The Johnson–Lindenstrauss Lemma (1984) provides a mathematical guarantee that such high-dimensional vectors can be projected into a significantly lower-dimensional space (e.g., 64 or 32 dimensions) without significantly distorting the distances between them.

This is crucial in applications like:

  • approximate nearest neighbor search
  • semantic retrieval (RAG pipelines)
  • memory-constrained vector storage

What the JL Lemma says

Given a small distortion level ε in (0, 1), the JL Lemma states:

(1 - ε) * ||x - y||² ≤ ||f(x) - f(y)||² ≤ (1 + ε) * ||x - y||²

Where:

  • x, y ∈ ℝᵈ are your original vectors
  • f is a random linear projection (e.g., multiplying by a Gaussian matrix)
  • f(x), f(y) ∈ ℝᵏ live in the lower-dimensional space

And the required dimension k scales as:

k = O(log(n) / ε²)

This means you can project thousands of vectors into a space of dimension 32–128 and still maintain the pairwise geometry with high fidelity. Unlike PCA, this method offers explicit probabilistic guarantees on distance preservation.

Limitations

  • Does not preserve angular similarity (cosine) as well as PCA in some cases
  • Inverse projection is approximate; exact recovery is not possible
  • FAISS search operates on projected vectors, not original ones
  • Requires a projection matrix to be saved for decompression

📈 Distance Preservation

The JL projection preserves pairwise distances with low distortion:

Distance and error metrics

  • Mean relative error: 6.94%
  • Max error: 33.57%

🧭 Embedding Visualization

Comparison of projected and original embeddings using PCA and UMAP:

Embedding visualization )

🧭 Embedding Structure Comparison

To visually assess the geometric consistency of the JL projection, we compared 2D reductions of the original and projected vectors using PCA and UMAP.

Embedding structure )

The structure and distribution of clusters is largely preserved, confirming that semantic neighborhood relations are maintained under JL compression.

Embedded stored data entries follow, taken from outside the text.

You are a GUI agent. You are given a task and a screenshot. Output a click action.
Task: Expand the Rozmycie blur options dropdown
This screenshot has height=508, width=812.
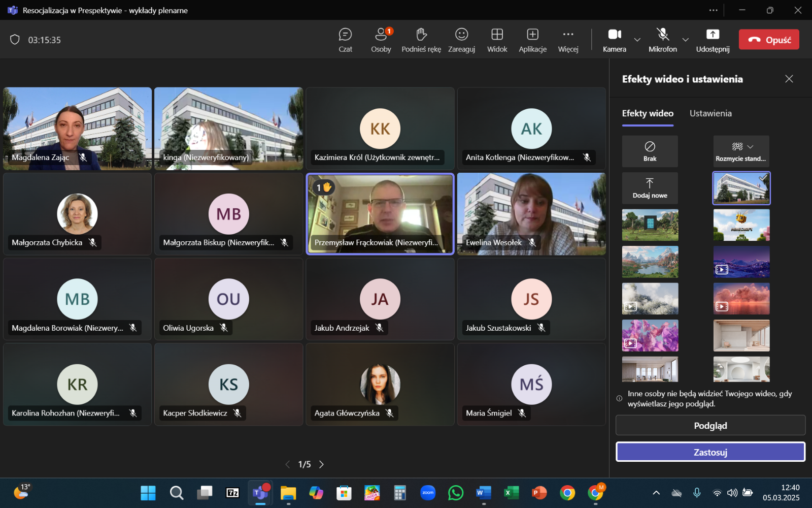pyautogui.click(x=751, y=147)
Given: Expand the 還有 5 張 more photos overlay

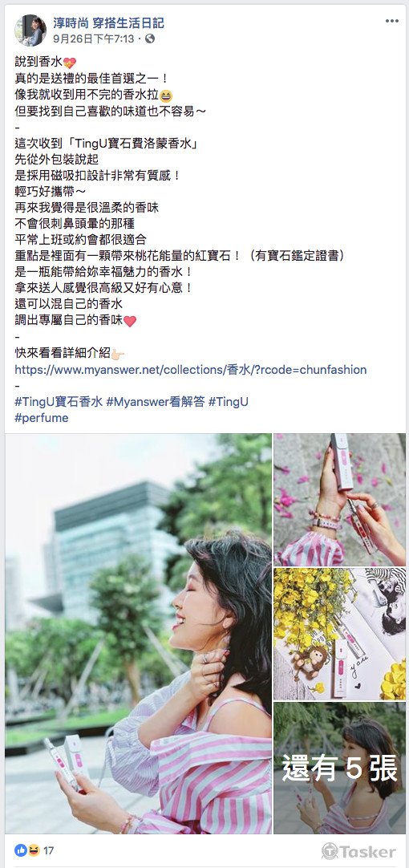Looking at the screenshot, I should [340, 768].
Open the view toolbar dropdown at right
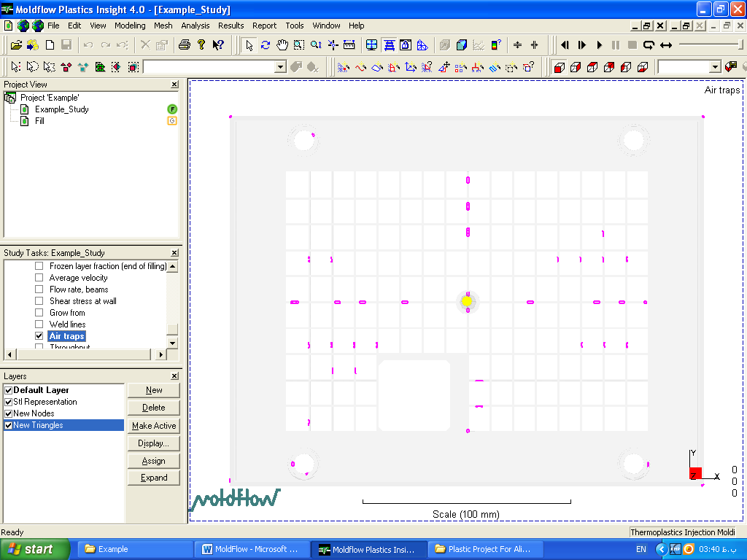 pos(714,67)
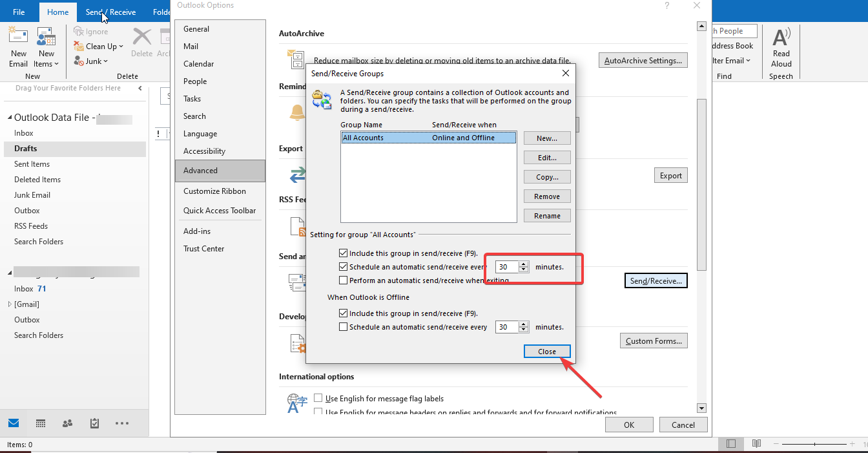868x453 pixels.
Task: Switch to the Send / Receive ribbon tab
Action: [x=110, y=12]
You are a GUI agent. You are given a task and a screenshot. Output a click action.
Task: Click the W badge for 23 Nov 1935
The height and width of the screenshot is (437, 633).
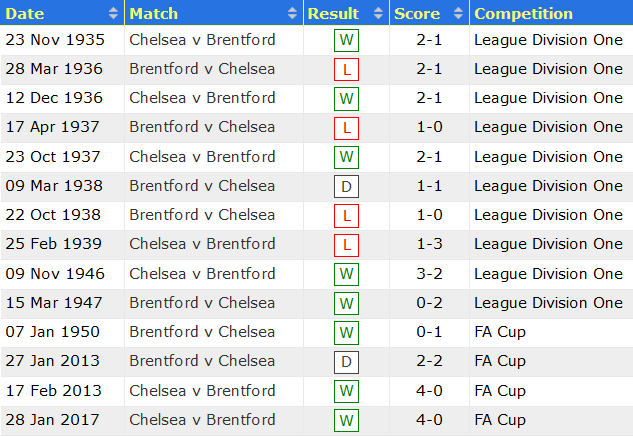click(346, 40)

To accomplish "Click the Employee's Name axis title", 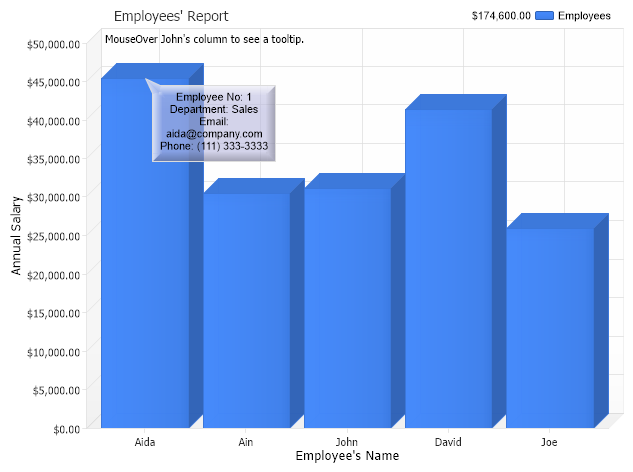I will [347, 456].
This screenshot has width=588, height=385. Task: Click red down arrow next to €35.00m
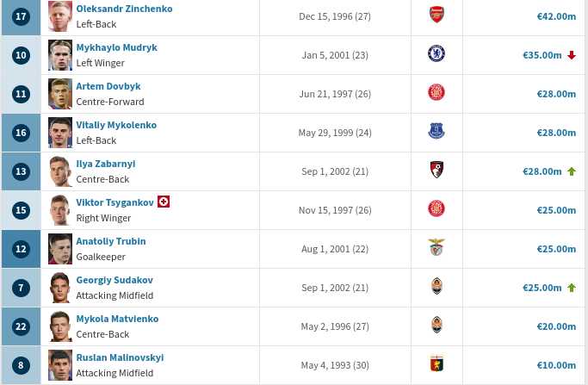tap(571, 55)
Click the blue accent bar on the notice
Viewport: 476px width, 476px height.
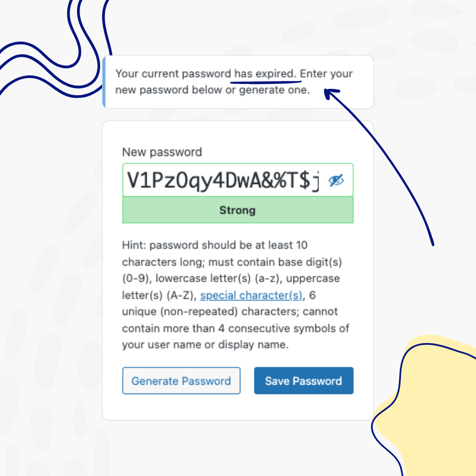tap(104, 82)
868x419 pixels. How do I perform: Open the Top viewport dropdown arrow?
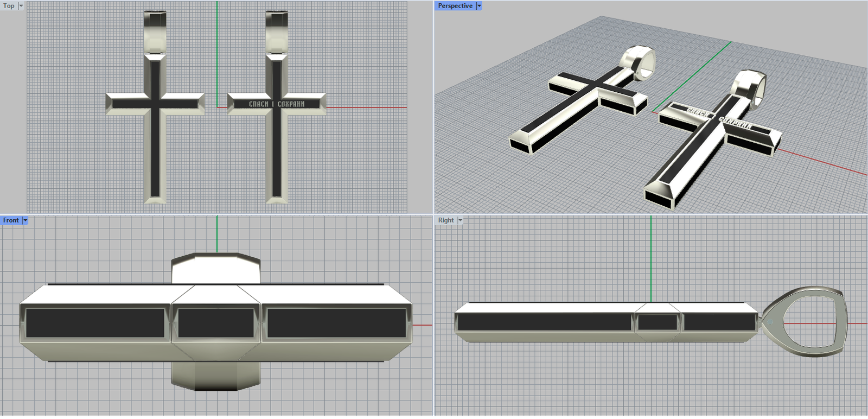pyautogui.click(x=21, y=6)
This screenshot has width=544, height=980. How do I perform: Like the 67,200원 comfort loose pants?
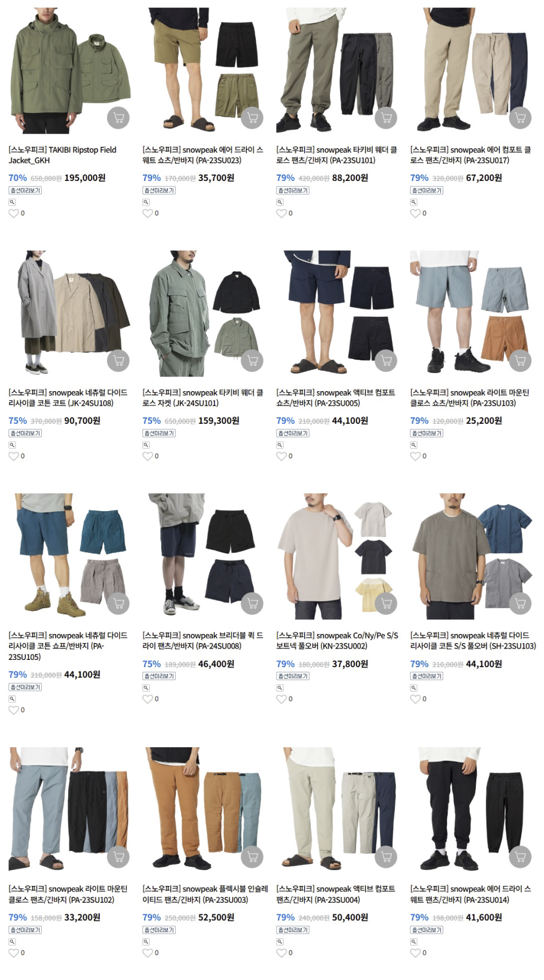pos(416,213)
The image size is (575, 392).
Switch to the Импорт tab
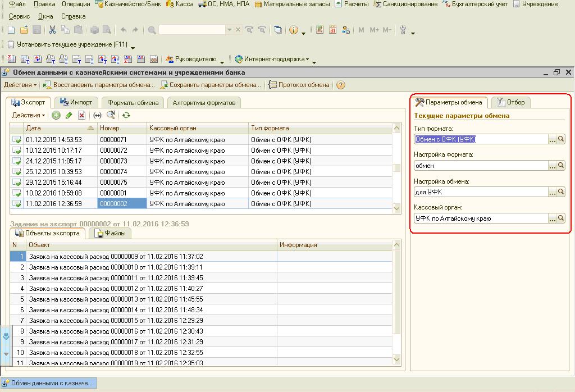pyautogui.click(x=76, y=102)
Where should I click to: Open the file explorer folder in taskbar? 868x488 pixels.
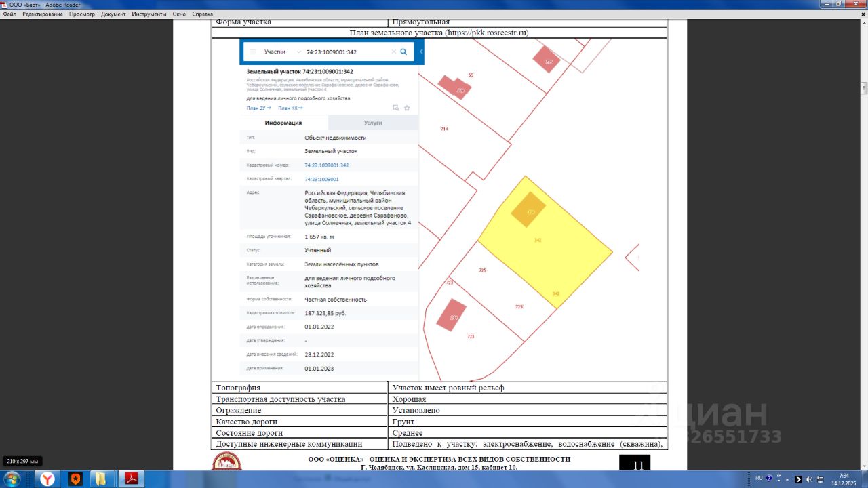(x=101, y=479)
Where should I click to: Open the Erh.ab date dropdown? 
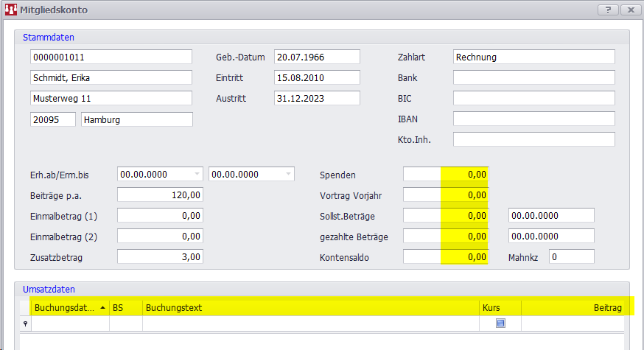[197, 175]
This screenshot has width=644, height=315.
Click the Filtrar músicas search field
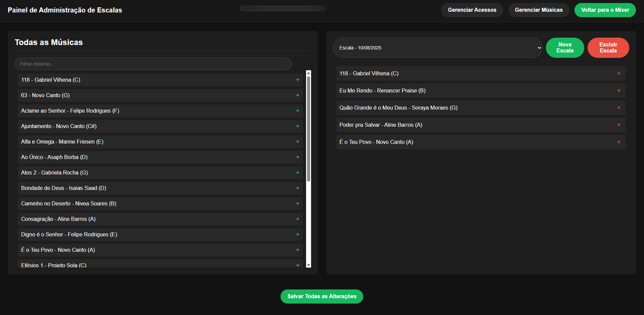click(153, 64)
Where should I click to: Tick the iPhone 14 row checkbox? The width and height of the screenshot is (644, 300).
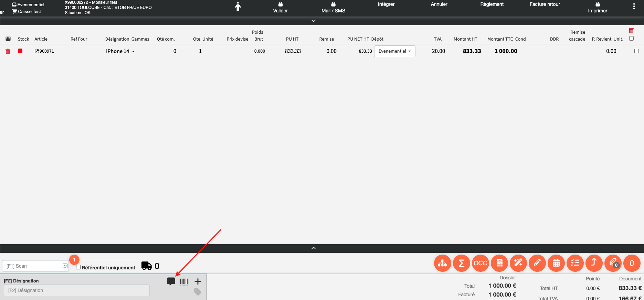tap(636, 51)
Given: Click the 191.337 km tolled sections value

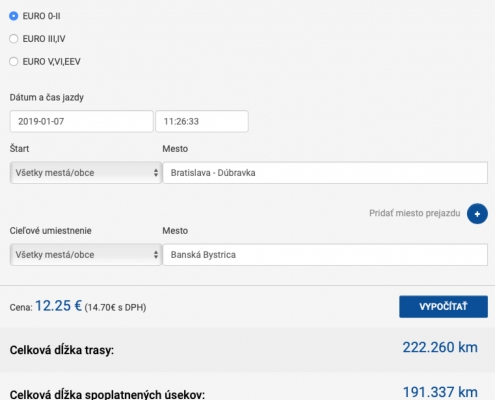Looking at the screenshot, I should pyautogui.click(x=440, y=392).
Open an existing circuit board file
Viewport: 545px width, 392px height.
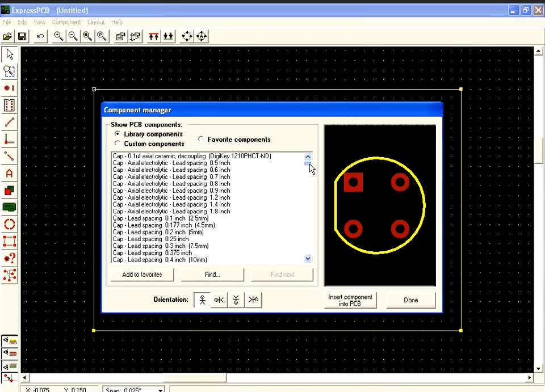click(x=7, y=36)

📊 Benchmark: JL vs PCA vs UMAP

This benchmark compares the distance preservation accuracy of Johnson–Lindenstrauss projection (JL), PCA, and UMAP on synthetic high-dimensional vectors.
• Input vectors were sampled from a normal distribution (N(0, 1)
• Projections were made from 128, 768, and 2048 dimensions to 32–384
• For each method, we compute the mean relative error of pairwise distances
• Lower error means better preservation of the original vector space

JL vs PCA and UMAP (mean relative error)

From → To JL Error PCA Error UMAP Error JL vs PCA JL vs UMAP
128 → 32 0.1010 0.3517 0.9008 +248.1% +791.5%
128 → 64 0.0718 0.1606 0.9006 +123.7% +1154.2%
768 → 32 0.0978 0.5826 0.9606 +495.9% +882.6%
768 → 64 0.0715 0.4392 0.9607 +514.4% +1244.0%
768 → 128 0.0500 0.2620 0.9607 +423.7% +1820.4%
768 → 256 0.0363 0.0880 0.9607 +142.4% +2547.0%
768 → 384 0.0296 0.0186 0.9607 –37.1% +3151.0%
2048 → 32 0.0990 0.6481 0.9757 +554.5% +885.4%
2048 → 64 0.0739 0.5219 0.9758 +606.2% +1220.4%
2048 → 128 0.0502 0.3523 0.9758 +601.4% +1842.7%
2048 → 256 0.0345 0.1581 0.9758 +357.6% +2724.9%
2048 → 384 0.0292 0.0517 0.9757 +77.2% +3240.9%

Installation

pip install -e .

Install dependencies:

pip install numpy faiss-cpu sentence-transformers scikit-learn

Usage

In Python

import numpy as np
from jlproj.projector import JLProjector

# Load high-dimensional vectors
X = np.load("embeddings.npy")  # shape: (n_samples, dim_in)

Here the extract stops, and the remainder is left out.